Angesichts dieser Erwägungen kann die vom erkennenden Senat in der Entscheidung SZ 59/6 also noch vor Anfügung des Abs 4 an § 488 ZPO (durch die WGN 1989) vertretene Ansicht, wolle das Berufungsgericht gemäß § 281a ZPO auf Grund mittelbarer Beweisaufnahme ergänzende Feststellungen treffen, so müsse es den Parteien Gelegenheit geben, sich dagegen auszusprechen, nicht mehr aufrecht erhalten werden: Es wäre wohl auch ein Wertungswiderspruch, könnte das Gericht zweiter Instanz in solchen Fällen, auch ohne das Einvernehmen mit den Parteien herzustellen, zwar von den erstinstanzlichen Feststellungen ohne Beweiswiederholung abgehen müsste es hingegen, wenn es aus den Ergebnissen der erstgerichtlichen, allerdings bloß mittelbaren Beweisaufnahme ergänzende Feststellungen treffen will, das Einverständnis der Parteien suchen, in dessen Ermangelung aber die Beweise in Form unmittelbarer Beweisaufnahme wiederholen.

Ein (erheblicher) Mangel des Berufungsverfahrens liegt demnach nicht vor, sodass von den Tatsachenfeststellungen des Berufungsgerichts auszugehen ist. Soweit der Kläger diese Feststellungen und die Beweiswürdigung des Gerichts zweiter Instanz bekämpft, ist die Revision nicht gesetzmäßig ausgeführt, denn der Oberste Gerichtshof ist nicht Tatsacheninstanz; die Überprüfung der Beweiswürdigung ist ihm entzogen (Kodek in Rechberger ZPO2 Rz 1 zu § 503 mwN).

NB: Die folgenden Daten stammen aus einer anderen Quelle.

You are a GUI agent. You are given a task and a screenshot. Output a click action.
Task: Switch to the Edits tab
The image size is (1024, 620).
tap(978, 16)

Es versagt aber auch die Rechtsrüge. Das Berufungsgericht hat die vertraglichen Regelungen logisch einwandfrei ausgelegt; diesen Ausführungen (S 16 f des Berufungsurteils) ist beizupflichten. Der Revisionswerber führt selbst aus, er sei darauf hingewiesen worden, dass er Reklamationen der Kunden an den Beklagten weiterleiten müsse (S 12 der Revision), und übersieht dabei die Feststellung, dass er während des gesamten Vertragsverhältnisses keine Reklamationen von Kunden weitergeleitet hat (S 12 des Urteils des Gerichts zweiter Instanz), obwohl es während seiner Tätigkeit zu auch von ihm zu verantwortenden Reklamationen gekommen war (S 10 f des Berufungsurteils). Damit steht fest, dass der Informationsfluss zwischen den Kunden und den Auftraggebern des Beklagten eingeschränkt wurde. Auf die Verpflichtung, eine solche Einschränkung zu unterlassen bzw "abzustellen", wurde der Kläger vom Beklagten ausdrücklich hingewiesen (S 11 des Berufungsurteils); dennoch hat er der entsprechenden Weisung zuwidergehandelt. Entgegen seiner Ansicht stellt dies einen wichtigen Grund dar, der den Beklagten zur Auflösung des Vertragsverhältnisses berechtigte. Diese Auflösung ist auch "unverzüglich" nach Kenntnis des Beklagten von der vom Kläger begangenen Vertragsverletzung erfolgt. Geht man davon aus, dass das erste Flugblatt "zwischen Mai und Juli 2000" verteilt wurde, dass dieses Flugblatt mehrfach weiterzuleiten war und dass der Kläger daraufhin zu einer Besprechung geladen wurde, dass der Kläger aber "etwa eine Woche bis ein Monat später" ein weiteres Flugblatt verteilte, das abermals eine mehrfache Weiterleitung an den Beklagten erforderte, und dass am 31. 8. 2000 die Kündigung des Frachtvertrags ausgesprochen wurde (S 11 f des Berufungsurteils), dann ist nicht daran zu zweifeln, dass dem Erfordernis einer "unverzüglichen Kündigung" Rechnung getragen wurde.

Die Revision erweist sich somit insgesamt als nicht berechtigt.

Der Ausspruch über die Kosten des Revisionsverfahrens beruht auf den §§ 41 und 50 ZPO.